(Task to complete): Rewrite the records from the line with "Task: Select the" to the line with "Click the Mountain chart type icon", changing "tagline" to "slogan" and keeping everything else the same. Leave the pictures out.

--- start Material provided ---

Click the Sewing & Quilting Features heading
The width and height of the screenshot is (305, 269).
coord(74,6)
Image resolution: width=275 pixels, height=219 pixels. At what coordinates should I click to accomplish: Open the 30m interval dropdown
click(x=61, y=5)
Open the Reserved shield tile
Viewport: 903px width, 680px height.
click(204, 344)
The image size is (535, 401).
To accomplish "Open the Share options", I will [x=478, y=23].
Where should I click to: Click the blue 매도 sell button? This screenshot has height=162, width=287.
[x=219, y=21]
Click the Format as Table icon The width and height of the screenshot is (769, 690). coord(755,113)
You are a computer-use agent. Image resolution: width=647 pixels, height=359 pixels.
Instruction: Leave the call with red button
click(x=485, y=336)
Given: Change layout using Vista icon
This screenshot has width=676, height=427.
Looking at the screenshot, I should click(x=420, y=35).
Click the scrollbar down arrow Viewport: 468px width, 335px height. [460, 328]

--- end Material provided ---
--- start Material provided ---

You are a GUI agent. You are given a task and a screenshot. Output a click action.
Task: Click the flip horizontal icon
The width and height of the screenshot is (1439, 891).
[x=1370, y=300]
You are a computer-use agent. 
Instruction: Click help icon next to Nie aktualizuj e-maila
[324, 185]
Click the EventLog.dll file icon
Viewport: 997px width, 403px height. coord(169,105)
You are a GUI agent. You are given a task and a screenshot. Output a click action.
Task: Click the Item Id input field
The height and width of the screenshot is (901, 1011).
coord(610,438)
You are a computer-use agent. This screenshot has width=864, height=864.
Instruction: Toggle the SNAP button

--- end Material provided ---
--- start Material provided ---

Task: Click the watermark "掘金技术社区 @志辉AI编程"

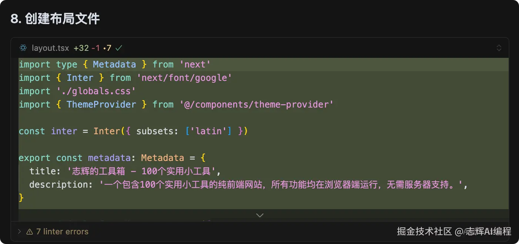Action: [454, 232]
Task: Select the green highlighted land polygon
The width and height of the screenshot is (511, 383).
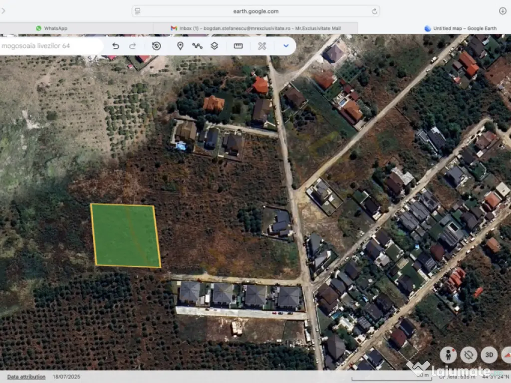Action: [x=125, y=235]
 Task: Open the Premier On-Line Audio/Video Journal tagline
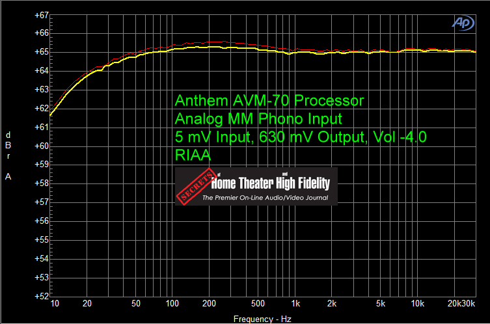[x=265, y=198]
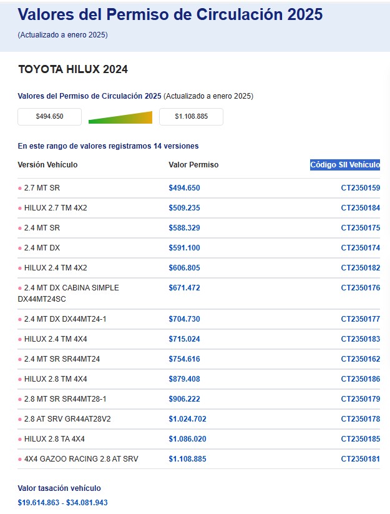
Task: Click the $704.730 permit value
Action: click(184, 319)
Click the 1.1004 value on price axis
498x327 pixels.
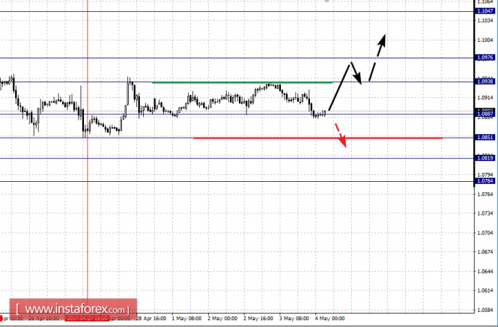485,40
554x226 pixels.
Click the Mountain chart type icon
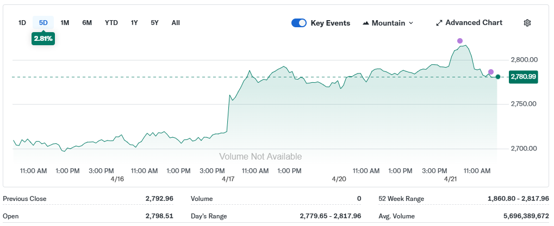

--- end Material provided ---

(Finished task):
Task: Select the green highlighted land polygon
The width and height of the screenshot is (511, 383).
Action: [x=125, y=235]
 Task: Open the Premier On-Line Audio/Video Journal slogan
[x=265, y=198]
Task: Click the $704.730 permit value
Action: click(184, 319)
Click the 1.1004 value on price axis
498x327 pixels.
485,40
554x226 pixels.
Click the Mountain chart type icon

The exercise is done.